Regarding the used statistical technique, several methods for the analyses are used: split group analysis (SGA), moving average analysis (MAA), CUSUM and RA-CUSUM. For SGA, patients are arbitrarily divided into two or more groups, based on the chronological order. Since these learning curves are dependent on how groups were divided, it could be doubted whether SGA is suitable for analyzing learning curves [5, 28, 39, 41]. MAA learning curves are based on operative time alone. As operative time might not be an adequate indicator of proficiency, this technique might not be suitable either [72]. CUSUM and RA-CUSUM analyses are more complex methods used to continuously monitor outcomes. The CUSUM is a chronically ordered cumulative sum of the difference between the outcome of the procedure and the average of the studied cohort or a predefined cut-off point based on literature [14, 15]. The RA-CUSUM analysis is the more sophisticated method, correcting for case-mix that may influence the risk of an event [14, 15, 35, 73]. However, both methods have been developed to monitor processes known to be adequate, while signaling inadequacy. For surgeons carrying out a procedure they have not yet performed regularly the learning curve CUSUM (LC-CUSUM) might be more suitable. This analysis assumes inadequacy of the surgeon, while signaling adequacy [62]. This method could be used when the surgeon has no experience with the procedure, as is the case with young surgeons starting with L-TME or R-TME. Or it can be used for describing the learning curve of an experienced colorectal surgeon starting with TaTME, since this procedure is to a large extent different from the “top-down” approach used in open, L-TME and R-TME.

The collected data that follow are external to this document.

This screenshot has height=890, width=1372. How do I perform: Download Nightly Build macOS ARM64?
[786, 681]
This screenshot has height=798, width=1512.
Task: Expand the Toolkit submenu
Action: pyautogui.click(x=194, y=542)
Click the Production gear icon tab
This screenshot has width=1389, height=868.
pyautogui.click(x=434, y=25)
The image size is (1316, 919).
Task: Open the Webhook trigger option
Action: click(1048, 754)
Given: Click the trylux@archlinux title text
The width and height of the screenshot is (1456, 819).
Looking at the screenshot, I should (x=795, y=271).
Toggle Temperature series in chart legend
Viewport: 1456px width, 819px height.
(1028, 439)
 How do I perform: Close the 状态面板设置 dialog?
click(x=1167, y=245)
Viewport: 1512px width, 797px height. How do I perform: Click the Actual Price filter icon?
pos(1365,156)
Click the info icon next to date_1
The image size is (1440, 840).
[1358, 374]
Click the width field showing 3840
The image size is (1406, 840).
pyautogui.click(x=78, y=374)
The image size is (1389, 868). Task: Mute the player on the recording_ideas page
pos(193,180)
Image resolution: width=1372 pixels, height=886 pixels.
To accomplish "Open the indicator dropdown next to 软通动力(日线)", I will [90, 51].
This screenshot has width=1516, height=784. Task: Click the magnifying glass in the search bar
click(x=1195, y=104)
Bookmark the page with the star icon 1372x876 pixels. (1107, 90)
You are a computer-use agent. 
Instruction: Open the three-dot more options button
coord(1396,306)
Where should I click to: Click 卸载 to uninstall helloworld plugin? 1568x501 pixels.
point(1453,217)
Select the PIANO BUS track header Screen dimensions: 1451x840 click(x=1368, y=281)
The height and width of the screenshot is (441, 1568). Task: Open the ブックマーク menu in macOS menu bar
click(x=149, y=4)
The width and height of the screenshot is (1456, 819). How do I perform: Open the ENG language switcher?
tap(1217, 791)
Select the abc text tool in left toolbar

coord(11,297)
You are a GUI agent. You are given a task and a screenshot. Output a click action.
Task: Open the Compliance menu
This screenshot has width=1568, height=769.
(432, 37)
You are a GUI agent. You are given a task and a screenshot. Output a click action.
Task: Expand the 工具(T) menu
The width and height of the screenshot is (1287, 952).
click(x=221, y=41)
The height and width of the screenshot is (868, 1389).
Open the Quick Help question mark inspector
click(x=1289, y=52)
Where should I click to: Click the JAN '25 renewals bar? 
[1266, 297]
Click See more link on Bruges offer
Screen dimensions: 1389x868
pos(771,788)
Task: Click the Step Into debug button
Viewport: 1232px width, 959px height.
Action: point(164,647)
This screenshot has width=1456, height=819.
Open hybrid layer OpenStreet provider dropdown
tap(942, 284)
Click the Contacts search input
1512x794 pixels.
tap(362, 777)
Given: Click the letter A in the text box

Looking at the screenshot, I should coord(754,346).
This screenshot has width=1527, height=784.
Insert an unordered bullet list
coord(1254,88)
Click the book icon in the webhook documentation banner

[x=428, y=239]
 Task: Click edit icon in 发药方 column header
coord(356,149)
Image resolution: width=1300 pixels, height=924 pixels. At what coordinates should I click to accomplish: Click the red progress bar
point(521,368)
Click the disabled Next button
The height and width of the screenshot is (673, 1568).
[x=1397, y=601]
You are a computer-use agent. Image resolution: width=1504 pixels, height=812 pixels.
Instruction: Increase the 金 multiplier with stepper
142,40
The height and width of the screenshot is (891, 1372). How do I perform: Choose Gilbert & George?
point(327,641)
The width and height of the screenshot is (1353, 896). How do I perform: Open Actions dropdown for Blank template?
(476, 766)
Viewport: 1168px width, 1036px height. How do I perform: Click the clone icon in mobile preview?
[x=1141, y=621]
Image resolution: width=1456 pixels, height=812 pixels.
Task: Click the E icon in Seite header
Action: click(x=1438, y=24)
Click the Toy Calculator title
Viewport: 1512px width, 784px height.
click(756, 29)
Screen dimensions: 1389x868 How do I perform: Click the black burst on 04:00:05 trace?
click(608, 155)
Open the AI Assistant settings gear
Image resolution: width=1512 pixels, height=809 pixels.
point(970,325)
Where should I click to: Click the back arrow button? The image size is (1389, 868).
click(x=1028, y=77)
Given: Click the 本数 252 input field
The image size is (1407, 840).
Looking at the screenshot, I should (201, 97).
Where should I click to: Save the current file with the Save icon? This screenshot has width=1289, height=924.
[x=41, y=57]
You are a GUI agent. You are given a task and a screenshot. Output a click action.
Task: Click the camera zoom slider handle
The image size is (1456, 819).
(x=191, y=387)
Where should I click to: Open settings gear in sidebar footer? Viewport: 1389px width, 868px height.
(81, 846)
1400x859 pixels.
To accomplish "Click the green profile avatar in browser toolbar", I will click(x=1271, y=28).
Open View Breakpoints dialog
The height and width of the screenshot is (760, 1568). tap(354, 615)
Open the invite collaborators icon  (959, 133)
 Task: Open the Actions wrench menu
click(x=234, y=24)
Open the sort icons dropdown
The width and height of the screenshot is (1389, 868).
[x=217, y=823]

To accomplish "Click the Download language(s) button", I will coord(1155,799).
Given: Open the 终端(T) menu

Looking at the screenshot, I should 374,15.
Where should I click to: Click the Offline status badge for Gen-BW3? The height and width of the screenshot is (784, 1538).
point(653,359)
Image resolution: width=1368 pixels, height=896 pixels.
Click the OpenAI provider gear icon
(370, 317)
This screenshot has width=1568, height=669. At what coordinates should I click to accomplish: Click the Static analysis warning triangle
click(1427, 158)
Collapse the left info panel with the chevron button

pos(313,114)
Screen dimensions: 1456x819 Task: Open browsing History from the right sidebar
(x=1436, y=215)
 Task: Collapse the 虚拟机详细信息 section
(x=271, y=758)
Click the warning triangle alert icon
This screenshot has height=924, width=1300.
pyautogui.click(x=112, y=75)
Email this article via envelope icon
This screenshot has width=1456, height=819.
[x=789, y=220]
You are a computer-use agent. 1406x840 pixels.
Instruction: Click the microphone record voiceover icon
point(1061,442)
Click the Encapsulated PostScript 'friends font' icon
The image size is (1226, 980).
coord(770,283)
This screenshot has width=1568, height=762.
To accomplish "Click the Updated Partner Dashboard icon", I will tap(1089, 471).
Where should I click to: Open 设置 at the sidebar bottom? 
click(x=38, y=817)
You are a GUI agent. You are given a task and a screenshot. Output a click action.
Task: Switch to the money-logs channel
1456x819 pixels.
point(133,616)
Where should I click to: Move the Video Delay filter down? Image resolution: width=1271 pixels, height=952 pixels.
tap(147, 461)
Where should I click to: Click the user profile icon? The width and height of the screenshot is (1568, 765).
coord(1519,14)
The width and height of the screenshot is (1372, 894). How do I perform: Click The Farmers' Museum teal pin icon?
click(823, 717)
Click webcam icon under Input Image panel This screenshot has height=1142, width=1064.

Finally, regarding the used cut-off points, all CUSUM methods can be performed using limits based on averages of the cohort or using literature-based limits. Using averages of the cohort complicates comparison with other studies. And, as mentioned earlier, using averages causes the length of the learning curve to increase with larger cohort size [5, 62]. Therefore, literature-based limits are preferred. Furthermore, the point at which ‘proficiency’ is reached influences the length of the learning curve as well. Studies used two different points to identify proficiency: the point at which the graph deflects or the point at which a stabilization occurs. Both methods are used, while different outcomes are produced [13, 24, 52]. Therefore, it has been proposed that a learning plateau (i.e., stabilization) should reach a predefined competency level, based on estimates available in literature [5]. As not all studies included in this systematic review provided the point of stabilization, while the point of deflection was provided in every study, this was used in our analysis for assessing the length of the learning curve.

Although this is the first systematic review to provide an overview of the literature regarding the learning curves of all three minimal invasive techniques of TME and the methods used to establish them, it cannot draw a definite conclusion regarding differences in length of the learning curves and differences in additional morbidity during the learning curve of L-TME, R-TME and TaTME. Clearly, more high-quality studies are necessary to shed light on the learning curve of minimally invasive techniques for rectal resections. We suggest that this should preferably be performed with comparative studies, while controlling for patient-related factors (i.e., risk-adjusted analysis), and surgeon-related factors such as experience with TME in general and experience with the specific minimal invasive technique. In addition, if former experience with the TME procedure is limited (i.e., beginning surgeon or adhering to a new technique like TaTME) the LC-CUSUM should be used. Furthermore, we propose that learning curves should be established for individual surgeons, based on the following clinically relevant outcome variables: intraoperative morbidity, (major) postoperative morbidity and positive CRM. Additionally, clear outcome definitions should be reported and learning curves should be estimated using literature-based limits. Finally, comparison of outcomes during and after the learning curve should be performed, to investigate whether the learning curve is associated with additional morbidity.